▶ _Prompt_:
Proceed with the forum thread about choosing a fuel tanker livery, writing the next posts after its last one.

***** Text shown

# Fuel Tanker Poll



## plymouth71 (Dec 14, 2009)

Working on a fuel tanker, what "Livery" should I do?


----------



## pshoe64 (Jun 10, 2008)

*Gulf*

Okay, I'm biased, since I'm building 3 GT40s in that livery

-Paul


----------



## JordanZ870 (Nov 25, 2004)

Mountain Dew. Yep, would be wicked cool to see
a whole TANKER full of that stuff! :thumbsup:


----------



## sethndaddy (Dec 4, 2004)

Gulf, but if I had a 2nd and 3rd choice, it would be Sunoco and Union 76


----------



## alpink (Aug 22, 2010)

Royal Purple


----------



## sethndaddy (Dec 4, 2004)

alpink said:


> Royal Purple


Is that something you smoked in the 70's?? lol


----------



## alpink (Aug 22, 2010)

if ya can find it! LOL U2:tongue:


----------



## Hilltop Raceway (Feb 12, 2006)

plymouth71 said:


> Working on a fuel tanker, what "Livery" should I do?


Is this a trick question??? RM


----------



## slotcarman12078 (Oct 3, 2008)

Hard to lose with the orange ball. Too many NASCAR fans here!!

By the way, I hate liver!! So don't make it "livery"!!!!

**********
***** Records supplied

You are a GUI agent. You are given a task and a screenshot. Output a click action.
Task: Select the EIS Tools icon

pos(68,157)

**********
***** Records supplied

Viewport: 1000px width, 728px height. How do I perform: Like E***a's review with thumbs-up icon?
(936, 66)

**********

▶ _Response to this exercise_:
----------



## Ralphthe3rd (Feb 24, 2011)

I voted- "Other"...but to be specific- I'd choose "Sinclair" with the Green Dinosaur, as I always loved those service stations as a kid


----------



## honda27 (Apr 17, 2008)

*gas stations*

wheres speedway . arco, ez go. conoco, clark, phillips66, hudson, citgo, mobile, exxon. and others i missed.


----------



## tabcomary (Jun 2, 2010)

*Flying A*


----------



## plymouth71 (Dec 14, 2009)

Honda... this isn't a contest to name off every fuel company in existence, I'm just trying to get some input on what company I should use for my tanker truck. Sheesh.:tongue: Thanks guys, so far Union 76 is in the lead.


----------



## TGM2054 (May 14, 2011)

Black Velvet with a Coke pup trailer. :thumbsup:


----------



## alpink (Aug 22, 2010)

*other !*



honda27 said:


> wheres speedway . arco, ez go. conoco, clark, phillips66, hudson, citgo, mobile, exxon. and others i missed.


hounder, BonJour!
that is exactly what the "*OTHER*" selection is for
and
then
you type *YOUR* choice in a post here
so
pick *ONE* different than the ones available in the poll and type it in a post here!
:drunk:


----------



## swamibob (Jan 20, 2009)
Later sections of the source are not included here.